This piece first appeared on the Saga Magazine website 18 April 2007
The text here may not be identical to the published text

Inflation letters

As inflation rises to a near sixteen year high the Governor of the Bank of England has written to the Chancellor of the Exchequer to explain why. The letters are long and technical so here is a summary.

Dear Chancellor,
Inflation is high because some prices have been rising. The Bank will continue to set interest rates to aim for its target of 2%.
Yours Mervyn King.

Dear Mervyn,
Yes, prices are rising in other countries too. We support your approach and remain committed to our inflation target.
Yours Gordon.

It was supposed to be a big day. The first time the prices index had risen more than 1% above its target since the Bank of England was given the job to keep inflation low in 1997. A rise that big triggers a letter from the Bank’s Governor Mervyn King to the Chancellor explaining why he has failed. But in it the Governor was trite rather than contrite. And the Chancellor’s reply was more ‘so what?’ than ‘so what are you going to do about it?’

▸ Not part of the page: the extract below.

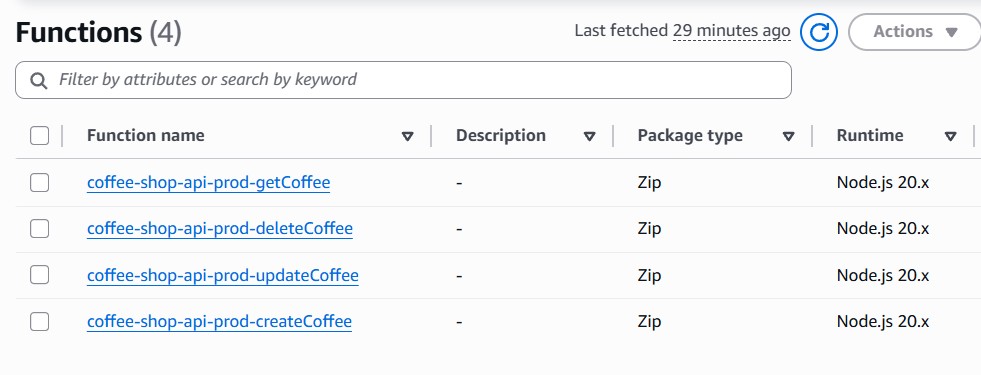
Task: Select all functions with header checkbox
Action: click(39, 135)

I warned about rising inflation in Saga Magazine in December. It alarmed me then. It frightens me now. Economists have been telling me inflation will fall. Instead it is up again - 4.8% on the Retail Prices Index and 3.1% on the Government’s preferred Consumer Prices Index, the highest since it began as the main inflation measure. But neither the Governor nor the Chancellor seems that worried. The Governor blames rising oil prices and businesses raising prices "to rebuild profit margins." Gordon Brown adds "the impact of weather conditions on food" to his list of causes and says the Monetary Policy Committee, which Mervyn King chairs and which fixes interest rates, "has been a cornerstone of economic policy over the last decade." Neither the Chancellor nor the Governor gives any indication that, apart from this being a technical breach of the target, it is really serious. But it is.

Because inflation destroys savings and retirement incomes. At 4.8% the value of money halves every fourteen years. At that rate by 2021 savings will be worth half what they are now. Fixed incomes will be worth half what they are now. And with most people living more than 14 years in retirement many people retiring today will live see their income worth half as much as it is now. A good few will see it halve again by 2035.

One thing is now almost certain. Interest rates will rise when the Monetary Policy Committee meets on 10 May. Perhaps by more than a quarter per cent. After all, Mervyn will have to be seen to be doing something. Except making excuses.